The Bishop of Ross, marching to save Clonmel with five thousand men, was defeated by Broghill, captured, and hanged in sight of his own men. The Bishop of Clogher was routed by Coote and Venables and shared the same fate. "All their friars were knocked on the head promiscuously," Cromwell wrote at Drogheda—as the Catholic martyrologies assert, with torture. Peaceable inhabitants were not to be molested. But all who had taken part in or supported the rebellion of 1641 were liable to justice.
For soldiers he found a new career. By a stroke of profound policy he encouraged foreign embassies to enlist Irish volunteers, giving them a free pass abroad. And thus it is said some forty thousand Irishmen ultimately passed into the service of foreign sovereigns. With great energy and skill the Lord-Lieutenant set about the reorganization of government in Ireland. A leading feature of this was the Cromwellian settlement afterward carried out under the Protectorate, by which immense tracts of land in the provinces of Ulster, Leinster, and Munster were allotted to English settlers, and the landowners of Irish birth removed into Connaught.
Cromwell has left on record his own principles of action in the famous declaration which he issued in January in reply to the Irish bishops:
"Ireland," he says, "was once united to England. Englishmen had inheritances and leases which they had purchased: and they lived peaceably. You broke this Union. You, unprovoked, put the English to the most unheard-of and most barbarous massacre (without respect of sex or age) that ever the sun beheld. It is a fig-leaf of pretence that they fight for their king: really it is for men guilty of blood—helium prelaticum et religiosum—as you say. You are a part of Anti-Christ, whose kingdom the Scripture so expressly speaks should be laid in blood, yea, in the blood of the saints.

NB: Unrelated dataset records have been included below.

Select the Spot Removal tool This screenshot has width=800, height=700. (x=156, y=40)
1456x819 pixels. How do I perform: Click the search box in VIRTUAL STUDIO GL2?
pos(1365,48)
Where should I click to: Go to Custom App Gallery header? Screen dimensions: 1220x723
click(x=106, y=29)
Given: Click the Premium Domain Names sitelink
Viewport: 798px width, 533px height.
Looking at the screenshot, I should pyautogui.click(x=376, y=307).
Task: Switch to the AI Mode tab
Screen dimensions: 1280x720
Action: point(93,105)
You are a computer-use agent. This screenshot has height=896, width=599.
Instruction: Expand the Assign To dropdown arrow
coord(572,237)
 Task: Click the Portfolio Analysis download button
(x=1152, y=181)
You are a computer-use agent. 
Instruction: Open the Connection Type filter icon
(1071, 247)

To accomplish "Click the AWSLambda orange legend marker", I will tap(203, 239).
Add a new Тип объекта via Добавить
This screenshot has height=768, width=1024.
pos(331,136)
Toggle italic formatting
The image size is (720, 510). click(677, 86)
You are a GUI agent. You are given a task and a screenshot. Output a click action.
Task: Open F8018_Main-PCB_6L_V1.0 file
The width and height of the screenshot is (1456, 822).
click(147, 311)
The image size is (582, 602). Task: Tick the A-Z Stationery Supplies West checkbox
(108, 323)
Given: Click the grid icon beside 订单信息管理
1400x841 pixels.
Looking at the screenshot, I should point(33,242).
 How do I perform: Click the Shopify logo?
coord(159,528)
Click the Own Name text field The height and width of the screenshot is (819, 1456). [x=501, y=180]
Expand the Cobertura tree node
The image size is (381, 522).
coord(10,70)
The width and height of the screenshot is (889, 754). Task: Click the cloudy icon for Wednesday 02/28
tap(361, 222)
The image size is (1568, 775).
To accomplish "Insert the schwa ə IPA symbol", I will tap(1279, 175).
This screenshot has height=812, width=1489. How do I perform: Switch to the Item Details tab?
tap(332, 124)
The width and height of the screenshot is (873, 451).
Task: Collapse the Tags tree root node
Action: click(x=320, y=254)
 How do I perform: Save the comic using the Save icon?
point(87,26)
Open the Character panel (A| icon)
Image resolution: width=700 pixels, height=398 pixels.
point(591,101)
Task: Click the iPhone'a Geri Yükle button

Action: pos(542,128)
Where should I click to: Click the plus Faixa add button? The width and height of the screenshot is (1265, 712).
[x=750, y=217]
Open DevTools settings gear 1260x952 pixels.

"You quote my own words at Ross," he says, "that where the Parliament of England have power, the exercise of the mass will not be allowed of; and you say that this is a design to extirpate the Catholic religion. I cannot extirpate what has never been rooted. These are my intentions. I shall not, where I have power, suffer the exercise of the mass. Nor shall I suffer any Papists, where I find them seducing the people, or by overt act violating the laws. As for the people, what thoughts they have in matters of religion in their own breasts I cannot reach."
But as to the charge of massacre, destruction, or banishment he says: "Give us an instance of one man since my coming into Ireland, not in arms, massacred, destroyed or banished; concerning the massacre or the destruction of whom justice hath not been done, or endeavored to be done."
This very pointed and daring challenge could hardly have been publicly made by such a man as Cromwell, if, to his knowledge, a slaughter of women and unarmed men had occurred. On the other hand, it is certain that priests and others had been killed in cold blood; and a general who delivers over a city to pillage, and forbids quarter, can hardly say where outrage and massacre will cease. As to banishment, the "Cromwellian settlement" was necessarily based on the banishment of those whom the settlers displaced.
With regard to the policy of confiscation and resettlement, Cromwell warmly justifies it. It is the just way of meeting rebellion, he says. You have forfeited your estates, and it is just to raise money by escheating your lands. But apart from the land forfeited, which is but a part of the account, if ever men were engaged in a just and righteous cause it was this, he asserts:
"We are come to ask an account of the innocent blood that hath been shed; and to endeavor to bring to an account—by the presence and blessing of the Almighty, in whom alone is our hope and strength—all who, by appearing in arms, seek to justify the same. We come to break the power of lawless Rebels, who having cast off the Authority of England, live as enemies to Human Society; whose principles, the world hath experience, are, To destroy and subjugate all men not complying with them. We come, by the assistance of God, to hold forth and maintain the lustre and glory of English Liberty in a Nation where we have an undoubted right to do it;—wherein the people of Ireland (if they listen not to such seducers as you are) may equally participate in all benefits; to use liberty and fortune equally with Englishmen, if they keep out of arms."
Such was the basis of the famous "Cromwellian settlement"—by far the most thorough act in the long history of the conquest of Ireland; by far the most wholesale effort to impose on Ireland the Protestant faith and English ascendency. Wholesale and thorough, but not enough for its purpose. It failed like all the others; did more, perhaps, than any other to bind Ireland to the Catholic Church, and to alienate Irishmen from the English rule. On the Irish race it has left undying memories and a legend of tyranny which is summed up in the peasants' saying of the "Curse of Cromwell."